Ileleji says, in developing countries, as much as $20 billion worth of food goes to waste per year, largely because it’s not dried properly.
“In developing countries…it’s very common to see people drying crops by the roadside, on the road itself or on the median, because it’s a large hard surface,” says Ileleji. “I’ve seen crops take up half the road in Ecuador.”
In addition to not being sanitary, the crops can be ruined by insects or animals. Ileleji believes his solar-powered crop drying device could be the answer for small-scale farmers; he’s co-founded West Lafayette-based JUA Technologies International LLC to commercialize the product. The company name is inspired by the Swahili word for sun, which is “jua.”
The technology consists of two components: drying trays that are loaded into the device and the dryer itself. Ileleji says the trays can be used independently of the dryer; they have a protective cover and can dry crops traditionally in the sun. The trays can also be stacked inside the dryer, which deploys modern technology to accelerate and improve the drying process.
“Energy from the sun is brought into the chamber, where crops will be in the trays, being dried by fans powered by the solar panel,” says Ileleji. “Radiant energy from the sun is being captured on a surface, which heats up the air; that air is pulled into the drying chamber by fans that are powered by the solar panel.”

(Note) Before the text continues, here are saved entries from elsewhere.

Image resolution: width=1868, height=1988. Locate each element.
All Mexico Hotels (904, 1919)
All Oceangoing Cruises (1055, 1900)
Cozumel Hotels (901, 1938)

The device produces a high-temperature, high air-flow and low-humidity environment—the ideal condition for efficiently drying crops.
“We want to have units produced in the thousands,” says Ileleji, who is JUA Technologies chief executive officer and chief technology officer. “We want it to be as common as buying an oven or cell phone; you bring it home, set it up, and it’s ready to go.”
JUA Technologies expects to produce about 250 dryers for beta testing and is focusing its initial efforts in three developing countries: Nigeria, Senegal and Kenya. While a dryer holds fewer crops than a tarp on the roadside, Ileleji says it’s sanitary, affordable and will protect the value of farmers’ crops; quality fruits and vegetables could be exported and command a high market value.
“Rather than it taking three days to dry [crops] on the ground, it takes about 10 hours to dry in the dryer,” says Ileleji. “It might be in smaller units, but you’re increasing the throughput.”
JUA Technologies is also testing the device in the U.S. with small farmers in Indiana and Georgia who are using it to dry things like herbs, flowers and spices.
The startup earned $20,000 from the Elevate Purdue Foundry Fund, and Ileleji’s work is also part of a USAID project that focuses on post-harvest food handling and processing.
JUA Technologies is currently working with African-based manufacturers that could help scale up production. Ileleji says his motivation for creating a company is to grow the technology to help address one of the world’s grand challenges.
“As we look at food security in the world, especially with the population expected to increase to nine billion by 2050, addressing issues that will affect all of us on the globe is something that interests me,” says Ileleji. “Unless we have companies with a bold vision putting people and technology together, we’re not going to solve these problems for small farmers and address global food insecurities. That’s the culture I want to bring to JUA. No one is stepping up to do that, so we need to.”
Ileleji says his bold vision for the startup aligns with Purdue University’s desire to address global agriculture issues.
Ileleji says the dryer will come with optional auxiliary power to increase its efficiency on cloudy or rainy days.